What needs to be done -
Each line from the start of the listing below through the line containing "Task: Open the With Variations dropdown" should be reproduced exactly, with no others.

Source records -
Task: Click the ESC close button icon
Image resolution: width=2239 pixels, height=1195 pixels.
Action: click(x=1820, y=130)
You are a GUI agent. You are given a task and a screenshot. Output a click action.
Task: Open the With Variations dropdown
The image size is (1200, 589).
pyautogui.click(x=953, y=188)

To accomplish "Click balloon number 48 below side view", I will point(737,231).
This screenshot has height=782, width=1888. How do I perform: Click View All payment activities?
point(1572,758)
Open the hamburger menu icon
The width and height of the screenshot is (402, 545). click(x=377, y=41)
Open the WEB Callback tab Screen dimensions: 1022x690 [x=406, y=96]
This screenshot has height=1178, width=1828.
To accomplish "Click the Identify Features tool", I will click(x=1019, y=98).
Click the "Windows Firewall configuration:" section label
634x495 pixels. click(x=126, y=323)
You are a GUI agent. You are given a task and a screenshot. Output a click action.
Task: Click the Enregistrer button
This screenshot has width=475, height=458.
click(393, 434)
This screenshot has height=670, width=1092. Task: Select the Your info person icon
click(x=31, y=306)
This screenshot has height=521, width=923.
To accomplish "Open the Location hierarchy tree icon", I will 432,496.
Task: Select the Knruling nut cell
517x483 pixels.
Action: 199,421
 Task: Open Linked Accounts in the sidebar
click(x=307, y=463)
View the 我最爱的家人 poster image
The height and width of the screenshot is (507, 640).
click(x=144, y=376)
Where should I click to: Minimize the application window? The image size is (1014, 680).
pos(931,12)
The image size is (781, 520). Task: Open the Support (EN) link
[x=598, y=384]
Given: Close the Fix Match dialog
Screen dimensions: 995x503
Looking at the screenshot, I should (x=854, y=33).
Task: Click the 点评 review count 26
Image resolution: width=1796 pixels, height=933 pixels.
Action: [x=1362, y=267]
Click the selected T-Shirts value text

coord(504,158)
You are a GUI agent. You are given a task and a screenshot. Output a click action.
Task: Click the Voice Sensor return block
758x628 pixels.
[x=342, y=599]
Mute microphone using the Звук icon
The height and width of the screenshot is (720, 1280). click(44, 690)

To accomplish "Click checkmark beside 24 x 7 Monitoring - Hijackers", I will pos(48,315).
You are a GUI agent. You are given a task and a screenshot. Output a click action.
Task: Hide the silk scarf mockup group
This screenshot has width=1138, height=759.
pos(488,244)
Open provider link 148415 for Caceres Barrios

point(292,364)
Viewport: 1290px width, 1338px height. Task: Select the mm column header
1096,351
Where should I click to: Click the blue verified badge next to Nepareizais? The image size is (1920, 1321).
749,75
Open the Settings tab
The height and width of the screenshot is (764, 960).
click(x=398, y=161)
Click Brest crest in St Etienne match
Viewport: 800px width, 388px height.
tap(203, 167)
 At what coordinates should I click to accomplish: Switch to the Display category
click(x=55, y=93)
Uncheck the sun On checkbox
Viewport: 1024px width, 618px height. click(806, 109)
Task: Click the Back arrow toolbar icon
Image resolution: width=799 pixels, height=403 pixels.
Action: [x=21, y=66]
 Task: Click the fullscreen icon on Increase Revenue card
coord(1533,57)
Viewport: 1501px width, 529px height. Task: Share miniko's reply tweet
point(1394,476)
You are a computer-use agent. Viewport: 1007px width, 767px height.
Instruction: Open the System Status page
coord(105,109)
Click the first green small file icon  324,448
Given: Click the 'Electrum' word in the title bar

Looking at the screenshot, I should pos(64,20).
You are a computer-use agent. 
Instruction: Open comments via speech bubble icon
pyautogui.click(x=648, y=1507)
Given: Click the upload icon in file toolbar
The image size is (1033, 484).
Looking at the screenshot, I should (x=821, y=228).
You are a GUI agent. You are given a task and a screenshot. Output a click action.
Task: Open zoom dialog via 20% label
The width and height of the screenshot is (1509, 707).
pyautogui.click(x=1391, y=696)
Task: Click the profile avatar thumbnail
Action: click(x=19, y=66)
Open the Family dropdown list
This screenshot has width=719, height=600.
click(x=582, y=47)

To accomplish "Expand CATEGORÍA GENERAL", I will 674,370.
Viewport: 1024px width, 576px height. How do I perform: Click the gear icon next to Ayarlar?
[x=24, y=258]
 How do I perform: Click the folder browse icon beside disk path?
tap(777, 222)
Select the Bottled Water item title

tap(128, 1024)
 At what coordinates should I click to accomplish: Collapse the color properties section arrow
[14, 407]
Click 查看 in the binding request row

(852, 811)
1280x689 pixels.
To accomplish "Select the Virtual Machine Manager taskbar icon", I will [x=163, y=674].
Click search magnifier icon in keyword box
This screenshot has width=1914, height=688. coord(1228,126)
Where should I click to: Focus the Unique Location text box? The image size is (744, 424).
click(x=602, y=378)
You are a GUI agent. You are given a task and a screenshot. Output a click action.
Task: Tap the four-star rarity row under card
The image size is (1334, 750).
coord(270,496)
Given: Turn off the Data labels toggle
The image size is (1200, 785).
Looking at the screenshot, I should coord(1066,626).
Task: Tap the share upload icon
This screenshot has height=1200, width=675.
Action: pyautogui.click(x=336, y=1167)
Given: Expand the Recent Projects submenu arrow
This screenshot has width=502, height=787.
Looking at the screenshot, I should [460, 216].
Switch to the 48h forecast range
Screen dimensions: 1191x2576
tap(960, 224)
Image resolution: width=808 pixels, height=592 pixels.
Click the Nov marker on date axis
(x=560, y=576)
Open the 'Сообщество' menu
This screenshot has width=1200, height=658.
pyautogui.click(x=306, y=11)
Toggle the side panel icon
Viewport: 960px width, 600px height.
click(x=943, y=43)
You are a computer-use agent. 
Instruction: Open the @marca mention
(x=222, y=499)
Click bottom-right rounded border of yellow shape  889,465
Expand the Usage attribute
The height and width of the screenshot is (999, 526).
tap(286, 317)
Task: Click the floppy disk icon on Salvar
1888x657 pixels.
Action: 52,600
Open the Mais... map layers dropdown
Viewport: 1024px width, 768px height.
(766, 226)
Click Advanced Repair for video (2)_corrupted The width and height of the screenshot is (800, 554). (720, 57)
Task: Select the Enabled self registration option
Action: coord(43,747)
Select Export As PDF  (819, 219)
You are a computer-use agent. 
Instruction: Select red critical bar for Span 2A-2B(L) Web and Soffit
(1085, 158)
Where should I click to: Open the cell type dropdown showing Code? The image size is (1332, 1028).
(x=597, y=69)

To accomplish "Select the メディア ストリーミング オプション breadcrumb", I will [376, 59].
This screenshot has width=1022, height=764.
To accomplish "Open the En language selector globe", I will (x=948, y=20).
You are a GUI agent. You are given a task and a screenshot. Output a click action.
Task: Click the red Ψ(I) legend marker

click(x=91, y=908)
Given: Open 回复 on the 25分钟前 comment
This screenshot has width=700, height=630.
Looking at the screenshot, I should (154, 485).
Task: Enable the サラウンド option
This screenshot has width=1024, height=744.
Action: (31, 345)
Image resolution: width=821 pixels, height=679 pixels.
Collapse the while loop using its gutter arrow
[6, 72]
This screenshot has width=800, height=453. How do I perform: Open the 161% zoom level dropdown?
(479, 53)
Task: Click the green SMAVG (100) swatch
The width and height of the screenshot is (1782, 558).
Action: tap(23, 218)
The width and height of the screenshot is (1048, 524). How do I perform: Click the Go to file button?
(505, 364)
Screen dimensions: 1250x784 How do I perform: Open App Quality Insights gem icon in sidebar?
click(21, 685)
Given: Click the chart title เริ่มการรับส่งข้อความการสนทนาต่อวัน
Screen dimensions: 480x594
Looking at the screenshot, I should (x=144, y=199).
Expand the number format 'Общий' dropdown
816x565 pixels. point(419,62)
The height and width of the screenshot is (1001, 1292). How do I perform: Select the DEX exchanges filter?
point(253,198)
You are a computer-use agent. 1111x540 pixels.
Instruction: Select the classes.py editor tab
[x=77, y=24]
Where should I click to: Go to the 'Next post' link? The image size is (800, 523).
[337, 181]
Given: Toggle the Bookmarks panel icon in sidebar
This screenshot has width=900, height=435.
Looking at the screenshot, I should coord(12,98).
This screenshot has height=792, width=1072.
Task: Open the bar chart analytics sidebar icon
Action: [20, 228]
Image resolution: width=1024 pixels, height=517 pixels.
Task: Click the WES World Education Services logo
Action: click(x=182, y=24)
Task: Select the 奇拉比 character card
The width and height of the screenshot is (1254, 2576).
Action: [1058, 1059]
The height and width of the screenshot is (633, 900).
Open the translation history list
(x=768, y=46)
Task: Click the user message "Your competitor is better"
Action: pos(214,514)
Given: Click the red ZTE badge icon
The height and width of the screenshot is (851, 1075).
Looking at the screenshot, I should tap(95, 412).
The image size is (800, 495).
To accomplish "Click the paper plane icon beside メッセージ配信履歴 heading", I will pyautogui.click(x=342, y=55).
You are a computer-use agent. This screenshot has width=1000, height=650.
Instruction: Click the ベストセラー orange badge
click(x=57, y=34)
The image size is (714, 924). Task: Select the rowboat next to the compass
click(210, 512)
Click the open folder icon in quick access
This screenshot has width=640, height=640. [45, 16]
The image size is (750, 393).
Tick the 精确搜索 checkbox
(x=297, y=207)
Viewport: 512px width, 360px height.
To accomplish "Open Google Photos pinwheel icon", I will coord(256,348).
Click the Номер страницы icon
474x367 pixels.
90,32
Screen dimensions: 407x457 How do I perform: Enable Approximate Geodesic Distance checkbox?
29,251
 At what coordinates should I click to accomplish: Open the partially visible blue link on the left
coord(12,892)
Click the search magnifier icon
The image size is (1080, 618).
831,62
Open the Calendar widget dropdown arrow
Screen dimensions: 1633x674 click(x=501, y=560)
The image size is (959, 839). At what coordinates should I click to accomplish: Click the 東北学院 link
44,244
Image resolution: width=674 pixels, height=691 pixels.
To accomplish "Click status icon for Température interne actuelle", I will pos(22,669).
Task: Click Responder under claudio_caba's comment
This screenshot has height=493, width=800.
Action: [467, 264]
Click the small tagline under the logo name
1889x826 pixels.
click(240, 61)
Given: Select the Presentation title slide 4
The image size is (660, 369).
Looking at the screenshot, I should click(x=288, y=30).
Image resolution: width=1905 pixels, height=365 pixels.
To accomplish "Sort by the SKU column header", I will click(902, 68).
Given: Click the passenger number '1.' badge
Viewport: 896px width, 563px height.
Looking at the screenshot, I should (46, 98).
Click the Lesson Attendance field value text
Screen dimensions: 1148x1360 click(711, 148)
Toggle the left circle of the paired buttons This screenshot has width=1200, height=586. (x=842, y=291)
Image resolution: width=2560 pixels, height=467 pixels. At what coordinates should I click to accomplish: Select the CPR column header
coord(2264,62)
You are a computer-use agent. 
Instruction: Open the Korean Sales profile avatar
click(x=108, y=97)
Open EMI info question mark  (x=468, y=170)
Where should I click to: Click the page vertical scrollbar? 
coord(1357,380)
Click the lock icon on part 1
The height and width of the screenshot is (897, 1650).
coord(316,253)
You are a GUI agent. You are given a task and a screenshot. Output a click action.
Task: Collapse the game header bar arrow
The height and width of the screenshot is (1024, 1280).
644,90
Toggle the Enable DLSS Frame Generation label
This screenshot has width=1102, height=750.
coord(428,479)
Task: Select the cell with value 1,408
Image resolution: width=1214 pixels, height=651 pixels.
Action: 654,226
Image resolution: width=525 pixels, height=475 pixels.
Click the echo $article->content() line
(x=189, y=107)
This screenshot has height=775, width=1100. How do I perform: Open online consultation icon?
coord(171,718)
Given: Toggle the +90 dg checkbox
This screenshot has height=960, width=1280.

Written response -
Task: Click the ESC close button icon
Image resolution: width=2239 pixels, height=1195 pixels.
Action: click(x=1820, y=130)
You are a GUI agent. You are given a task and a screenshot. Output a click action.
Task: Open the With Variations dropdown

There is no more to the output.